I have one new post up for subscribers to the Athletic, looking at prospects I can’t wait to see when minor league games resume. I also held a Klawchat last week.
On the Keith Law Show last week, I spoke with Cleveland right-hander Triston McKenzie about his development as a pitcher and his experiences as a Black ballplayer. On this week’s episode, I spoke with film critic Tim Grierson about his new book This is How You Make a Movie, the Oscar nominations, and his Cardinal fandom. You can subscribe on Apple podcasts, Amazon, and Spotify.
Over at Paste, I reviewed the new game Holi: Festival of Colors, played on a 3-D board that’s immediately striking and that lends itself to some novel strategies, with almost no random elements at all.
For more of my writing, you can subscribe to my free email newsletter. Also, you can still buy The Inside Game and Smart Baseball anywhere you buy books; the paperback edition of The Inside Game will be out in April.
And now, the links…
- Longreads first: ProPublica’s look at some of the mental health costs borne by teenagers during the pandemic is a long, grueling read, and while it might go a little too far in blaming the lockdown for teen suicides, it’s as balanced a look at this as I’ve seen. The piece pairs well with the New York Times’ stunning gallery of artwork from teenagers using multiple media to show how the pandemic and lockdown have affected them.
- Ann Patchett has a lovely essay in the New Yorker about letting go of one’s stuff, which she refers to by the euphemism of ‘practice.’
- The Atlantic profiles Pennsylvania Lt. Gov. John Fetterman (D), now the front-runner for the Senate seat coming open in 2022, including a look at an incident that took place while he was mayor of Braddock that will probably become a major issue in the campaign.
- Bloomberg takes aim at racial inequity in the property tax system, where Black-owned properties are overvalued in tax assessments in cities like Detroit, Chicago, New York, Baltimore, and St. Louis.
- Jelani Cobb asks if the Republican Party is destroying itself by focusing so heavily on white men, a declining portion of the electorate, to the point that “voter suppression becomes the only viable strategic option.” I wouldn’t underestimate the role that dark money can play in keeping them in power, whether through voter suppression or by targeting Latinx populations as they did in 2020.
- “In Georgia, Republicans Take Aim at Role of Black Churches in Elections.” Why do Republicans hate Christians?
- Related: At least 250 new laws have been proposed in 43 states to make it harder for people to vote. It’s about gaining and clinging to power at all costs. Stacey Abrams detailed some of those bills in a Twitter thread.
- Facebook is finally, belatedly cracking down on anti-vaccine content, but it’s having a very hard time because it started so late and makes it too easy for users to share false information. One thing they could do, however, is focus on the small group of users having the greatest impact on others’ vaccine doubts. Meanwhile, those anti-vaxxers are pushing the lie that the vaccines cause cancer.
- Also in “what took you so long,” the FDA warned quack Joseph Mercola to stop hawking fake COVID-19 treatments. He’s been pushing pseudoscience and outright anti-science for at least 25 years, all in the service of selling his supplements.
- A new research study, published in Nature, found evidence of higher mortality rates from the SARS-CoV-2 B.1.1.7 variant, which is now the predominant strain in Texas, Florida, and Georgia.
- James Surowiecki, author of The Wisdom of Crowds, explains why he thinks the NFT bubble is destined to pop.
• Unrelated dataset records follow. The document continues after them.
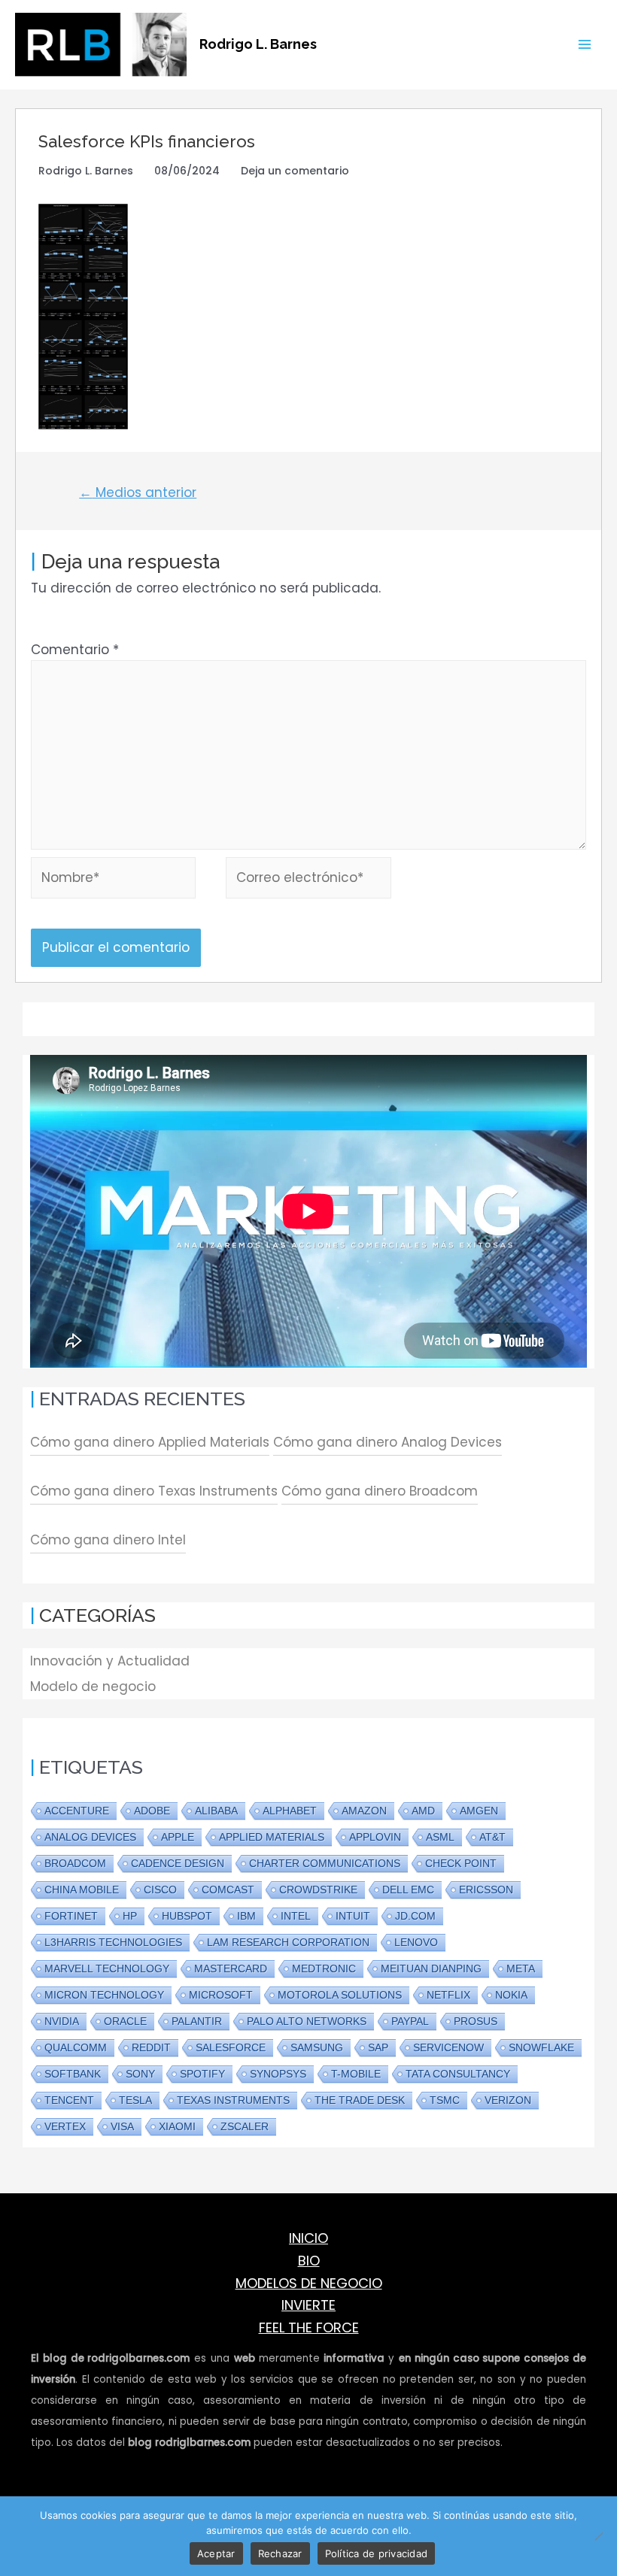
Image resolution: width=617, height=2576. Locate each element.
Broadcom (75, 1863)
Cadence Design (177, 1863)
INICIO (308, 2238)
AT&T (492, 1837)
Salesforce (231, 2047)
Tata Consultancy (458, 2074)
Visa (122, 2126)
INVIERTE (308, 2305)
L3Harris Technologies (113, 1942)
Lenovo (416, 1942)
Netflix (448, 1995)
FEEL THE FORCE (309, 2327)
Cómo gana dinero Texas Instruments (154, 1491)
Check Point (461, 1863)
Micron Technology (104, 1995)
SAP (378, 2047)
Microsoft (221, 1995)
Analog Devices (90, 1837)
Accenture (76, 1811)
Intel (296, 1916)
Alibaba (216, 1811)
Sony (140, 2074)
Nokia (511, 1995)
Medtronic (324, 1968)
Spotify (202, 2074)
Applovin (375, 1837)
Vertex (65, 2126)
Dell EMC (408, 1890)
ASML (440, 1837)
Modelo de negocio (93, 1686)
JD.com (415, 1916)
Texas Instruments (233, 2100)
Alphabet (290, 1811)
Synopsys (278, 2074)
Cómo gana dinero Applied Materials (149, 1442)
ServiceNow (448, 2047)
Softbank (72, 2074)
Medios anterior (137, 492)
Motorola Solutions (340, 1995)
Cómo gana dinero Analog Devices (387, 1442)
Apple (177, 1837)
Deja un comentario (295, 170)
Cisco (160, 1890)
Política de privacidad (376, 2553)
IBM (246, 1916)
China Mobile (81, 1890)
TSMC (445, 2100)
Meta (520, 1968)
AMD (423, 1811)
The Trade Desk (360, 2100)
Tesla (135, 2100)
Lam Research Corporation (288, 1942)
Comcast (228, 1890)
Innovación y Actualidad (110, 1661)
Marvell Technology (106, 1968)
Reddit (151, 2047)
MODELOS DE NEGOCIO (309, 2283)
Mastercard (230, 1968)
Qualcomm (75, 2047)
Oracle (125, 2021)
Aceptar (216, 2553)
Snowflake (541, 2047)
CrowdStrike (318, 1890)
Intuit (353, 1916)
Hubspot (187, 1916)
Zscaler (244, 2126)
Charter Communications (324, 1863)
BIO (309, 2260)
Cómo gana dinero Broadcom (379, 1491)
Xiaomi (177, 2126)
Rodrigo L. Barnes (258, 44)
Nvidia (61, 2021)
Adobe (152, 1811)
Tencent (69, 2100)
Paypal (410, 2021)
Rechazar (280, 2553)
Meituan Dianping (431, 1968)
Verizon (508, 2100)
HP (130, 1916)
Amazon (364, 1811)
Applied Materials (271, 1837)
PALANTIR (197, 2021)
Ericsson (486, 1890)
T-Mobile (356, 2074)
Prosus (475, 2021)
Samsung (316, 2047)
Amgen (479, 1811)
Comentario (75, 650)
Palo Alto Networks (306, 2021)
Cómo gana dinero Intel (108, 1540)
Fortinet (71, 1916)
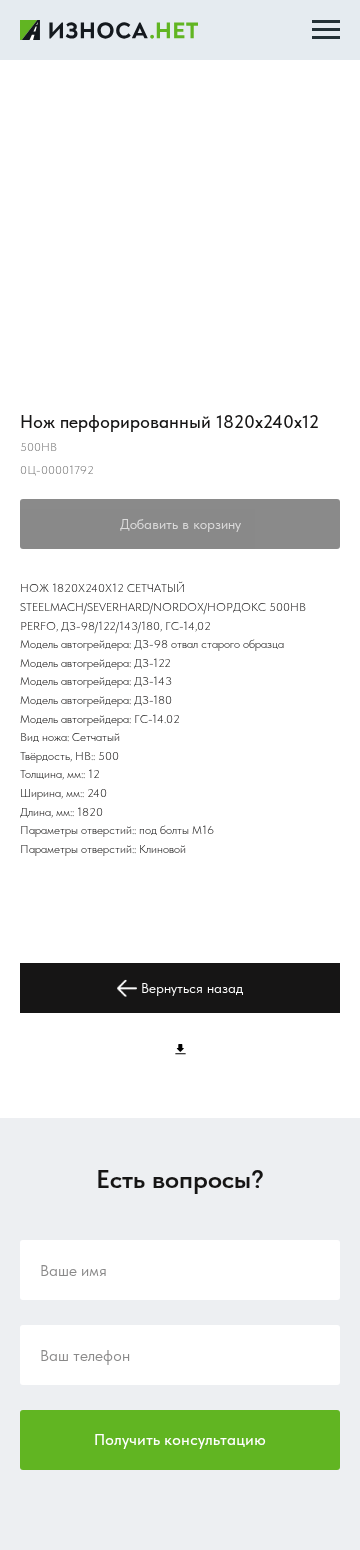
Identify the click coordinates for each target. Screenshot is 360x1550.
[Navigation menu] (326, 30)
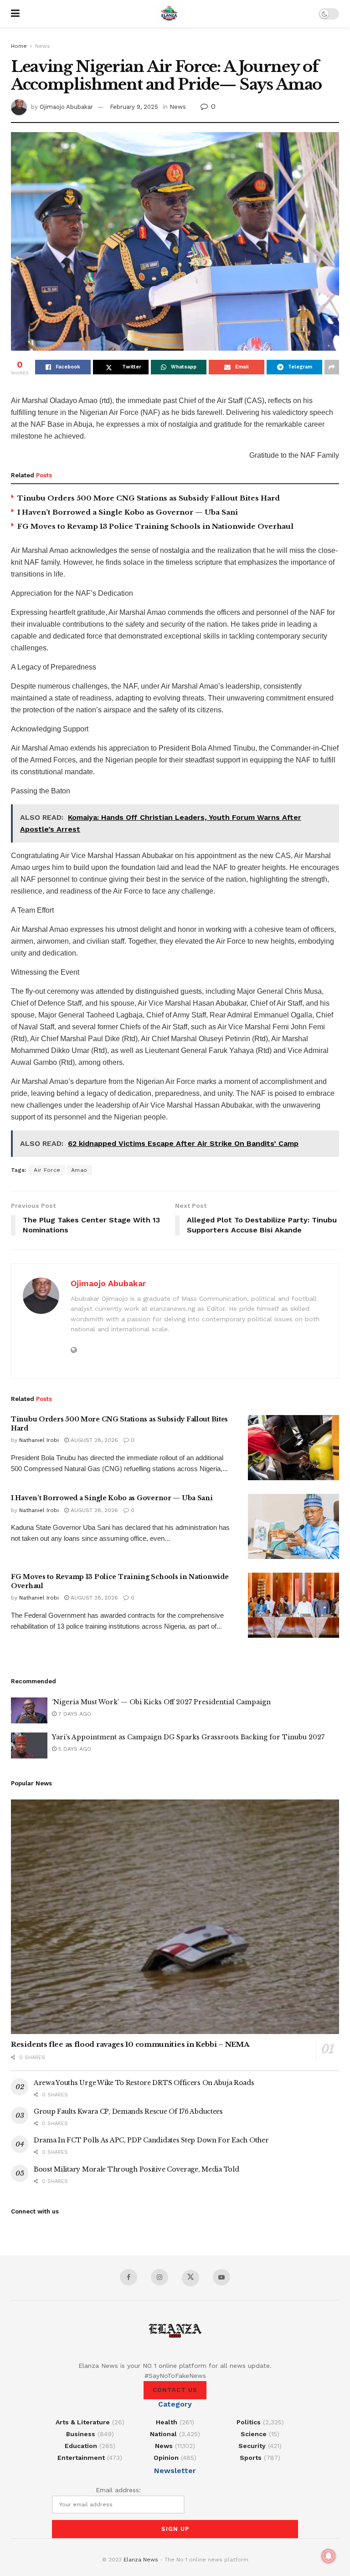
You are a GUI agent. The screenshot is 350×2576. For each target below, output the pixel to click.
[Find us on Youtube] (221, 2277)
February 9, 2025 (134, 106)
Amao (79, 1170)
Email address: (118, 2490)
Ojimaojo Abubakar (66, 106)
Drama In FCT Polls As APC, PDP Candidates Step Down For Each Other (151, 2140)
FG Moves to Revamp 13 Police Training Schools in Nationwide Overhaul (155, 526)
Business (80, 2434)
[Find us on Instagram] (159, 2277)
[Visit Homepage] (169, 14)
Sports (251, 2457)
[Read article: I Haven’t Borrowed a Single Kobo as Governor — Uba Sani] (293, 1526)
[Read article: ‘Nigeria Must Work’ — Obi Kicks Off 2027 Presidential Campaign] (29, 1710)
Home (19, 46)
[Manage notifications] (328, 2556)
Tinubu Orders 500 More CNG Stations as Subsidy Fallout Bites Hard (148, 498)
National (163, 2434)
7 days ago (74, 1714)
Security (252, 2445)
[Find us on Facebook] (128, 2277)
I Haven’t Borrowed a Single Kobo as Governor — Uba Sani (127, 512)
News (42, 46)
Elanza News (141, 2559)
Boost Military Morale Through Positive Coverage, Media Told (136, 2169)
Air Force (47, 1170)
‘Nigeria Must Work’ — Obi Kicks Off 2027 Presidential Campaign (161, 1702)
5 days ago (74, 1749)
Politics (249, 2422)
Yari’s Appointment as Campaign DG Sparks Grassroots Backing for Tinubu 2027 (188, 1737)
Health (166, 2422)
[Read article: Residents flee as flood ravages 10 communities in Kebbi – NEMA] (175, 1916)
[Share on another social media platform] (331, 367)
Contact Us (175, 2390)
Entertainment (81, 2457)
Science (254, 2434)
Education (81, 2445)
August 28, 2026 (93, 1440)
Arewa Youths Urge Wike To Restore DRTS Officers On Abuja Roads (144, 2083)
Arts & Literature (83, 2422)
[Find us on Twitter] (190, 2278)
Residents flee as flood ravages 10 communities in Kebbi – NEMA (130, 2044)
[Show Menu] (15, 13)
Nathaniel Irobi (39, 1440)
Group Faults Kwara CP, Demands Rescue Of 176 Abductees (128, 2111)
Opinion (166, 2457)
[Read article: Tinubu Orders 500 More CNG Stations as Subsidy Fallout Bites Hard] (293, 1447)
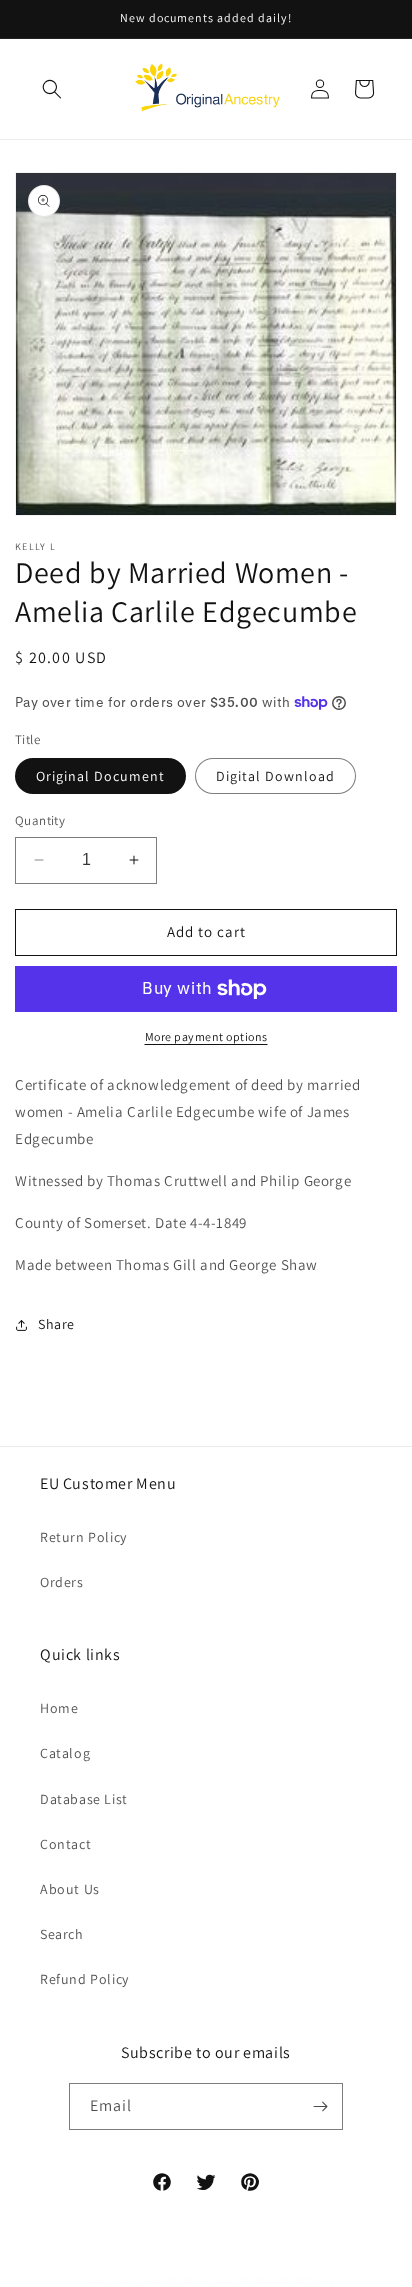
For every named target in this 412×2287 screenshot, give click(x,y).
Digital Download (275, 776)
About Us (70, 1889)
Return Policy (83, 1537)
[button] (52, 89)
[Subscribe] (320, 2106)
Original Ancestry (164, 2279)
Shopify (315, 2279)
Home (59, 1708)
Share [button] (56, 1324)
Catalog (65, 1753)
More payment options (206, 1036)
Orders (62, 1582)
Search (62, 1934)
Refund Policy (84, 1979)
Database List (84, 1799)
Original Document (100, 776)
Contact (65, 1844)
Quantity (40, 820)
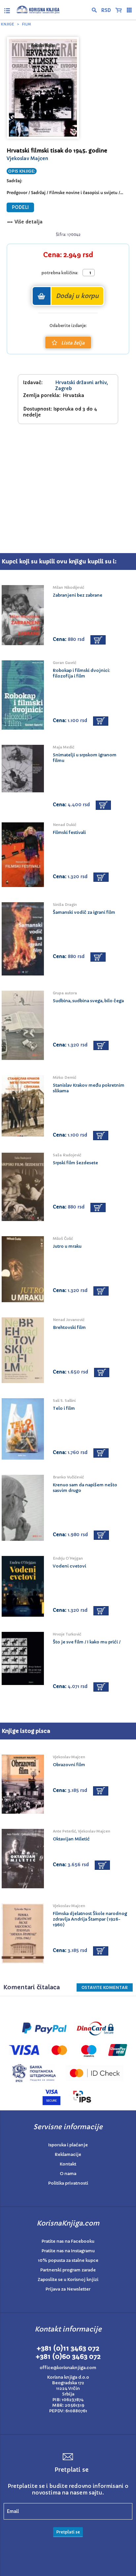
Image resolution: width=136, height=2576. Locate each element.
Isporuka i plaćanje (68, 2145)
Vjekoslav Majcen (27, 158)
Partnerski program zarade (68, 2270)
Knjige (7, 24)
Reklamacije (68, 2154)
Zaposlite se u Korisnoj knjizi (68, 2279)
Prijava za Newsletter (68, 2289)
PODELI (20, 207)
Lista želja (73, 343)
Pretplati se (68, 2531)
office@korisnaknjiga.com (68, 2367)
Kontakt (68, 2164)
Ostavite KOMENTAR (105, 1987)
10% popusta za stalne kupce (68, 2260)
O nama (68, 2173)
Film (26, 24)
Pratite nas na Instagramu (68, 2251)
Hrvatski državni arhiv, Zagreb (81, 385)
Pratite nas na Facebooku (68, 2241)
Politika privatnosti (68, 2183)
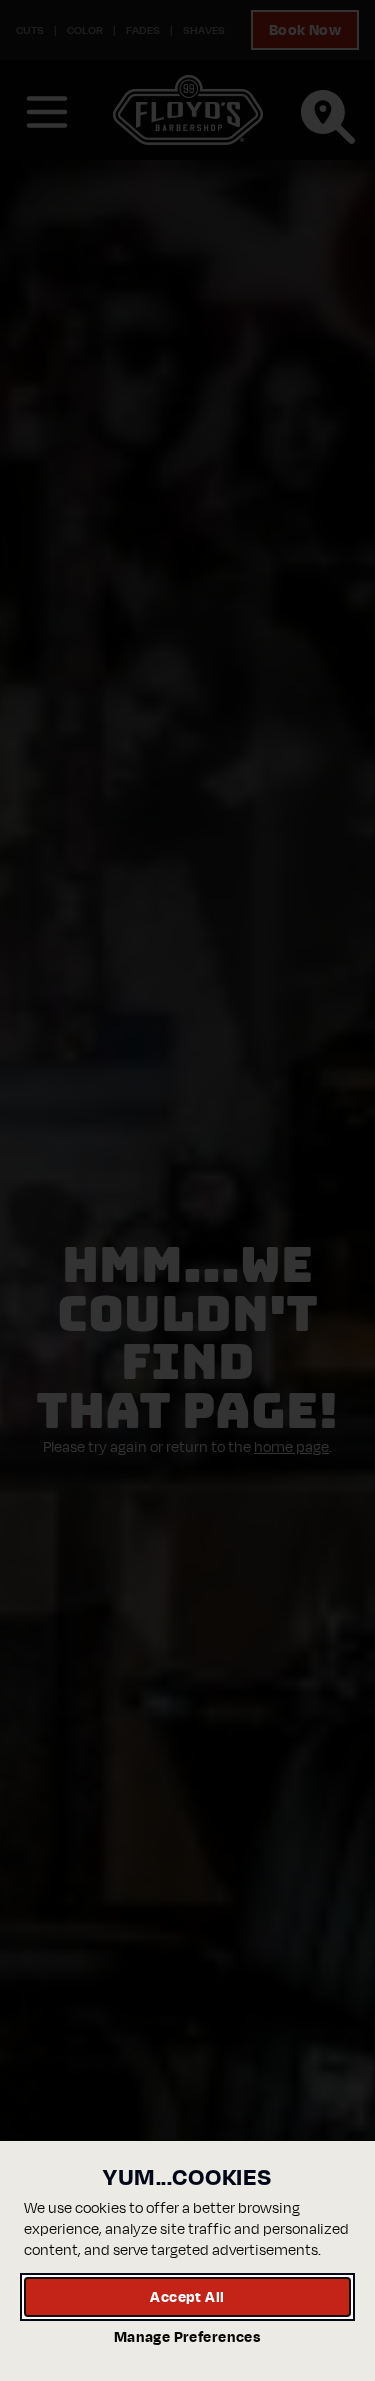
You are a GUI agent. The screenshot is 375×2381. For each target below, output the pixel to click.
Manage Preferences (187, 2336)
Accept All (187, 2296)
- The Cleveland Plain-Dealer‘s editor wrote a column defending the paper’s decision not to cover a fringe Republican candidate’s outlandish statements, calling him a “nobody begging for people to notice his tweets.”
- In a victory for people who remember the First Amendment, Des Moines Register journalist Andrea Sahouri was acquitted of bogus charges stemming from her coverage of police activity during a BLM protest.
- Oklahoma’s lower house passed a bill protecting drivers who hit protestors from prosecution, as long as they say it was an accident.
- Pakistan is turning a blind eye to the problem of child marriages involving kidnapped Christian, Sikh, and Hindu girls, forced to convert to Islam and marry under threats of violence to them or family members.
- A writer with autism watched Sia’s execrable movie Music and wrote about its awfulness for Slate.
- This Irish Times editorial on the Meghan-and-Harry interview is a marvel of excoriating humor.
- Norton Juster, the author of The Phantom Tollbooth, died last week at age 91.
- Board game news: Asmodee acquired Plan B games, yet another notch in the former company’s acquisition spree, but also notable because Plan B was founded by Sophie Gravel, who sold her last company, F2Z (which included Z-Man Games and Plaid Hat), to Asmodee in 2016, then left and starter Plan B, which also includes the imprints Next Move and eggertspiele.
- Some Kickstarters of note include the dice-game version of Baseball Highlights 2045; the new roll-and-write game Three Sisters, from the designers of Fleet: The Dice Game; and two new expansions for Everdell.